* [WORK INSTRUCTION]: With the pictures left out, copy the listing below exactly.

*** Opening RECORD EXTRACTS ***

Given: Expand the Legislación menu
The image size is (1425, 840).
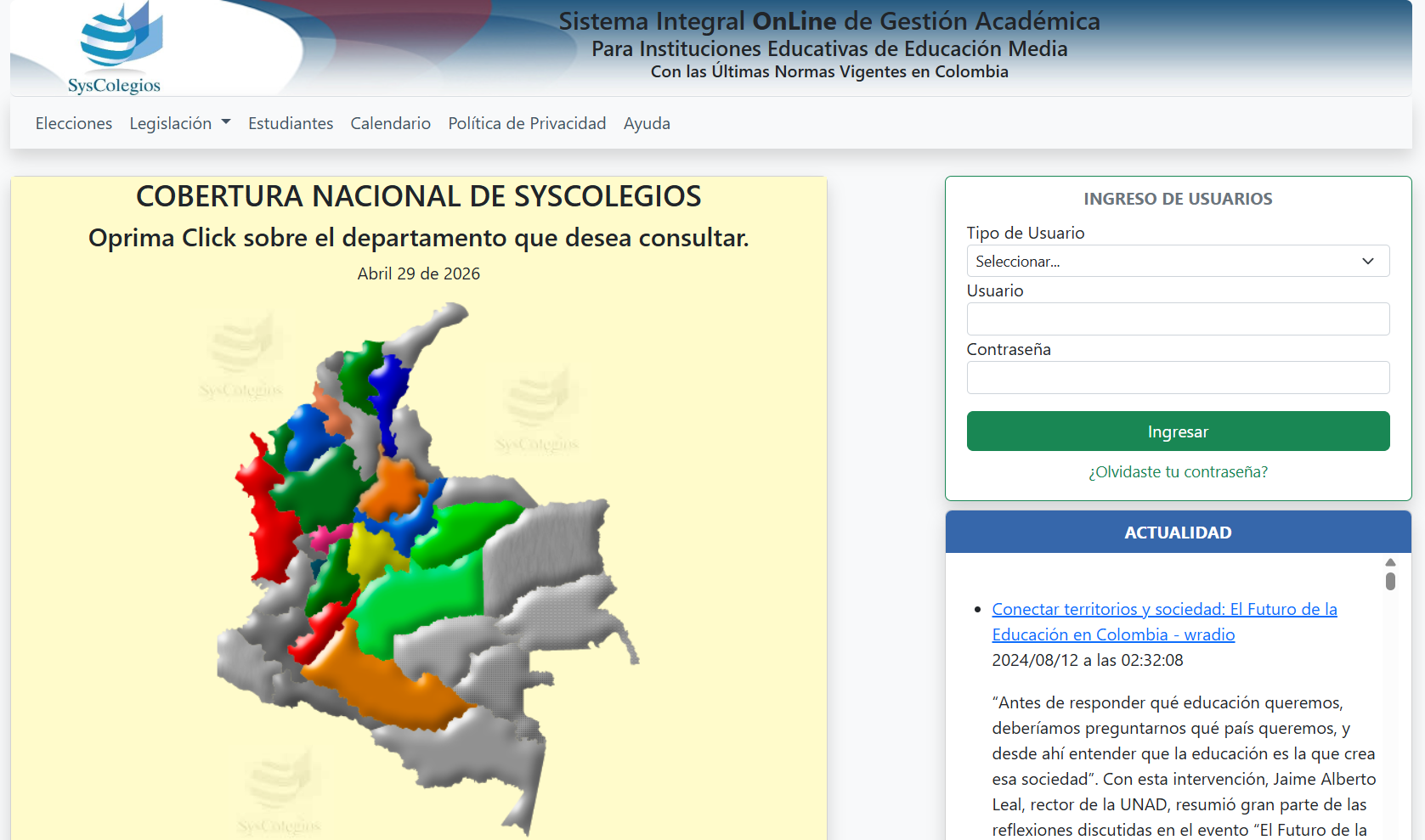Looking at the screenshot, I should [180, 123].
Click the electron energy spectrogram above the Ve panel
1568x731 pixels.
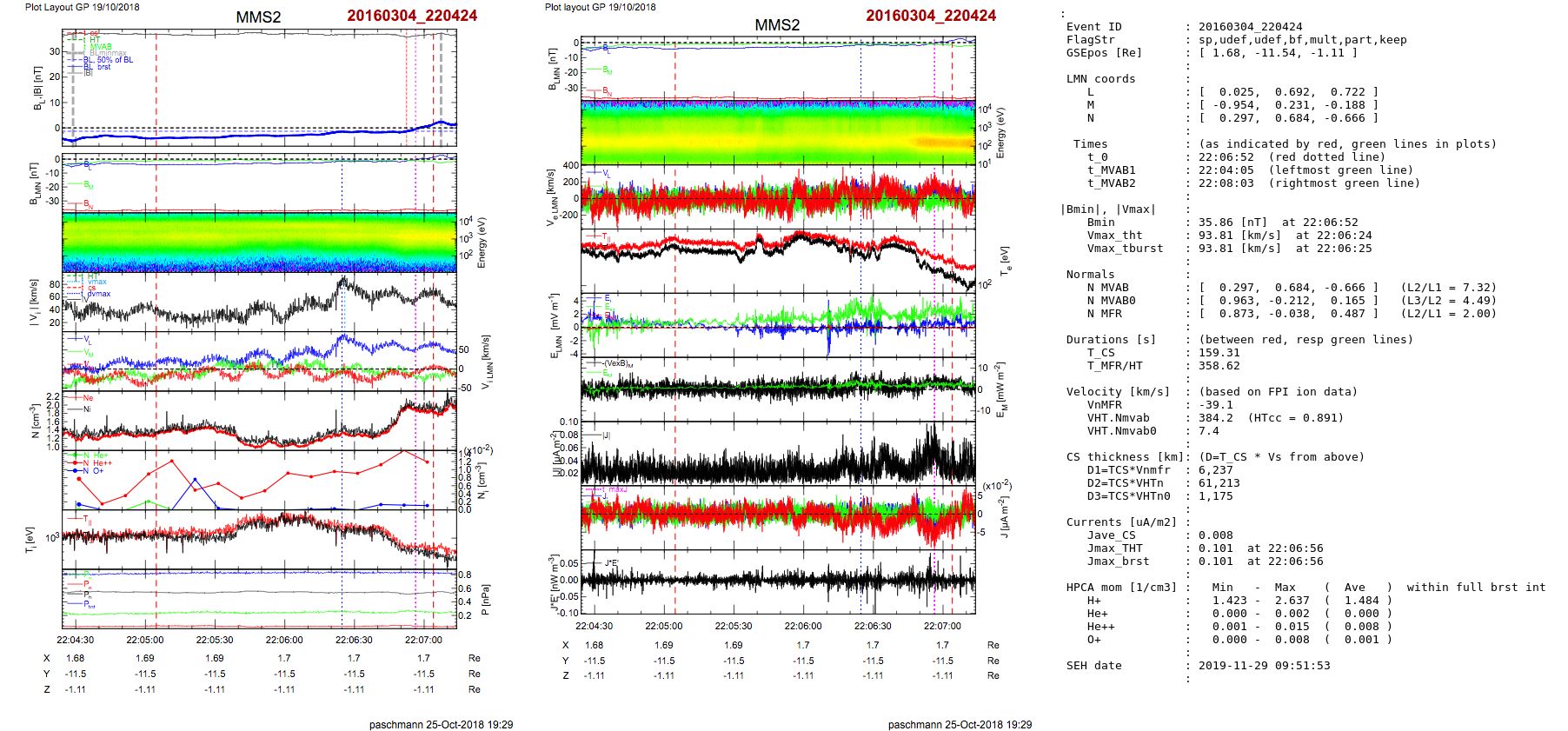(778, 134)
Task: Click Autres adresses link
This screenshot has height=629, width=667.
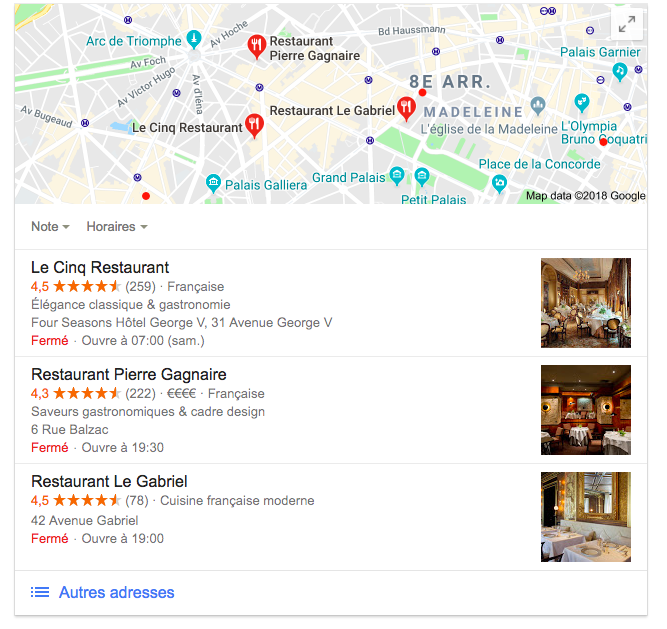Action: tap(117, 592)
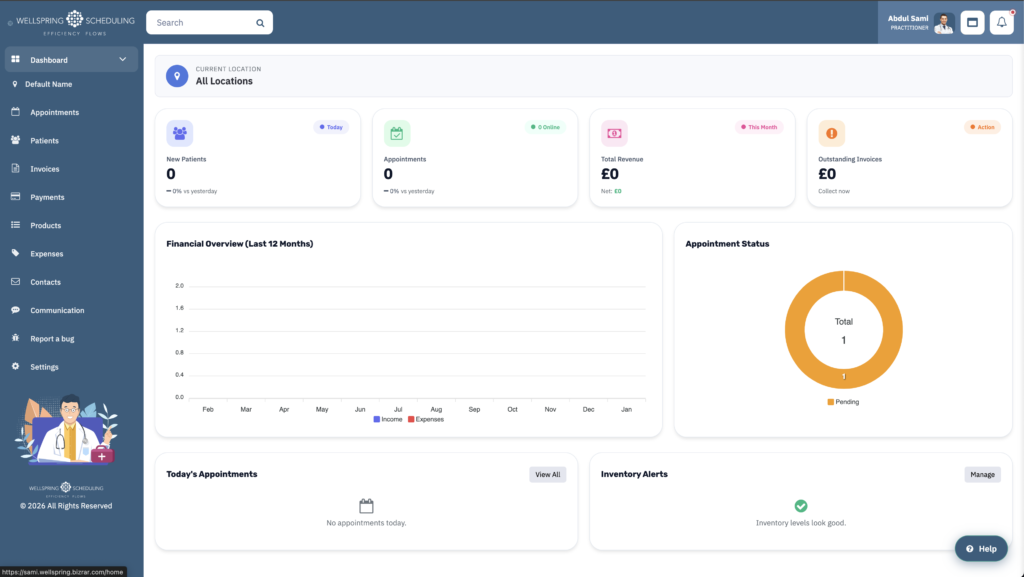
Task: Toggle the Pending legend in Appointment Status
Action: point(843,402)
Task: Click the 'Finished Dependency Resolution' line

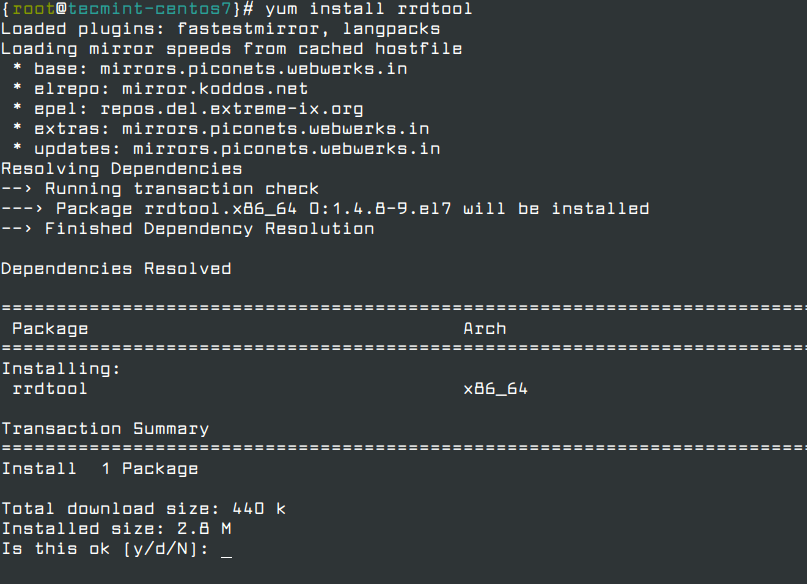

*** Closing RECORD EXTRACTS ***

* [THE ANSWER]:
Given: Expand the Legislación menu
The image size is (1425, 840).
Looking at the screenshot, I should [180, 123].
Click the electron energy spectrogram above the Ve panel
1568x731 pixels.
(778, 134)
Task: Click Autres adresses link
This screenshot has height=629, width=667.
Action: tap(117, 592)
Task: Toggle the Pending legend in Appointment Status
Action: point(843,402)
Task: Click the 'Finished Dependency Resolution' line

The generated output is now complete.